Brokenness is too pervasive to be elusive. How can humans face it? Confronted with it, the faith of many has fumbled and faltered. Unable to bear it, not a few have committed suicide. Here comes the Good News: The Lord heals the broken-hearted. Thus must have come from personal experience, for the psalmist is no stranger to suffering, betrayal and despair.

More fundamentally if the Lord does not heal the broken hearted. He is not what he claims to be. If He is what he claims to be, there is no good news for man, and Scripture is at best a fine fairytale, at worst a colossal deception.

On the last two Sundays we contemplated Jesus as the manifestation of God’s goodness and love in person and action. In today’s Gospel too, Jesus acts cogently and coherently, vindicating the age-old claims made by and for God. In curing the sick, comforting the sorrowful and freeing the possessed, Jesus is healing the broken hearted. Thus Jesus is what God has said He is and He shows what He will do. Jesus thus mirrors unmistakably His father’s goodness and love in the murky areas of our life. In order to be His Father’s perfect image and to mirror Him clearly to men, Jesus has to be in communion with His Father. Thus we find Him, a great while before day, alone at prayer (Gospel). To be all to all (second reading) Jesus must be first with the Father of all, the source of all goodness, love and comfort. In solidarity with humans, Jesus is not merely the healer. He is the broken, wounded healer. With His stripes we have been healed. This is the good news, this is Jesus in person and action.

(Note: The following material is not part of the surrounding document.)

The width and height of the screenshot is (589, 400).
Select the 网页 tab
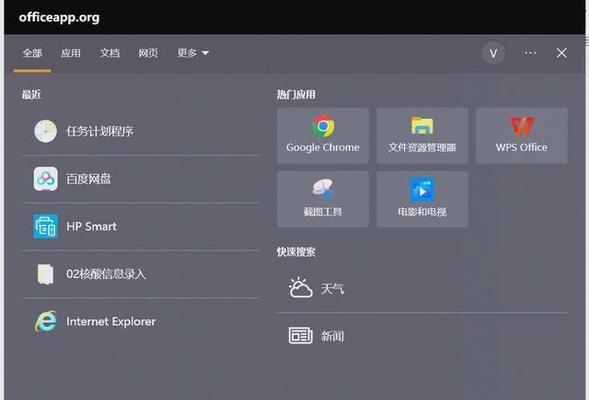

What is our response to persons in pain? To some extent, we can see that response at work in the Gospel passage: the sick come to Jesus, and he heals them. He does not debate the meaning of suffering — he stretches out his hand and heals. Our first reaction is to think that here we cannot be imitators of Christ. But that is only true if we take the miracles of Jesus in a narrow sense. We cannot make illness go away with a simple action, as Christ could. But we can respond, and we can help to ease the suffering. We can let Christ himself act in us to fill the loneliness, care for the sick, to be with the fearful and the heartbroken.